Items from a data source:

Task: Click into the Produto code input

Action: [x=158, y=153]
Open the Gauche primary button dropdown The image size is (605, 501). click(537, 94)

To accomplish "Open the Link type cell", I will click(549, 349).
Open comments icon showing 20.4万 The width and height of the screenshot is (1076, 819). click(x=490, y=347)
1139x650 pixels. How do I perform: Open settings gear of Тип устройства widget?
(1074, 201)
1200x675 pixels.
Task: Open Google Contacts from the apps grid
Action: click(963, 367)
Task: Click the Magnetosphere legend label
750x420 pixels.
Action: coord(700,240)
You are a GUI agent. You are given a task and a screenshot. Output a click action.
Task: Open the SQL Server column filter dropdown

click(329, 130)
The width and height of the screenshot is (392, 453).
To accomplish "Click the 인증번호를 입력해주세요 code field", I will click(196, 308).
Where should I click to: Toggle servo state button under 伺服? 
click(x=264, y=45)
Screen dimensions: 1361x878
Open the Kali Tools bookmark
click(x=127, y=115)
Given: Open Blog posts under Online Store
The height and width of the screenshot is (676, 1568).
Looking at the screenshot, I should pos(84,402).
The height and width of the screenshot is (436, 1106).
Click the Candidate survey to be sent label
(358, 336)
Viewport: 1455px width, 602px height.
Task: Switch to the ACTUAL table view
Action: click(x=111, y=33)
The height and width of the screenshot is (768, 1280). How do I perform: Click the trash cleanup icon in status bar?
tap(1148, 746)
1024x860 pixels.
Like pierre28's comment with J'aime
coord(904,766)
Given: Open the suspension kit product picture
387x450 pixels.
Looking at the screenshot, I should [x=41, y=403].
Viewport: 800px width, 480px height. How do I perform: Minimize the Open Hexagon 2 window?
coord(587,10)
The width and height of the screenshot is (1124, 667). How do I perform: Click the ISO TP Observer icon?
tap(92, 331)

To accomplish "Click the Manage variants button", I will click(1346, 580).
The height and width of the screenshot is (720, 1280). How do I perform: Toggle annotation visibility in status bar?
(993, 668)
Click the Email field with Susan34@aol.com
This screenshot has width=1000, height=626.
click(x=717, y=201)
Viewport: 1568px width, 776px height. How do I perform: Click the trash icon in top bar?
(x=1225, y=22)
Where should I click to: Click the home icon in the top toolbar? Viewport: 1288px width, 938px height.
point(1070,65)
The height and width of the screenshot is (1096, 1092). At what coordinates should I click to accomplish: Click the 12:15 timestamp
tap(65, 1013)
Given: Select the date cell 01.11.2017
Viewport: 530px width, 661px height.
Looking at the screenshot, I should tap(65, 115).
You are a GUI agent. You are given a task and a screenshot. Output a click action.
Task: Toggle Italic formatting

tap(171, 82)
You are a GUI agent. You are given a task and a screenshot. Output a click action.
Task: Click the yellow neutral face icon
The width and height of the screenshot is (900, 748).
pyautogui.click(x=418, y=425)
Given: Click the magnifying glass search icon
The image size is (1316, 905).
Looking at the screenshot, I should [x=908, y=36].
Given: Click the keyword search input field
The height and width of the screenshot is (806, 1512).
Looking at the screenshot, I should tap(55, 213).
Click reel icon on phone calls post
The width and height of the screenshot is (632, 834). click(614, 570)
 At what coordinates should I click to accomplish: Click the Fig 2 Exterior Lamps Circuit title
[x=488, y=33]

* **ASSIGNMENT**:
Filter the entries and keep only the lines holding "search".

* **EXERCISE RESULT**:
Given: Click the magnifying glass search icon
Given: Click the keyword search input field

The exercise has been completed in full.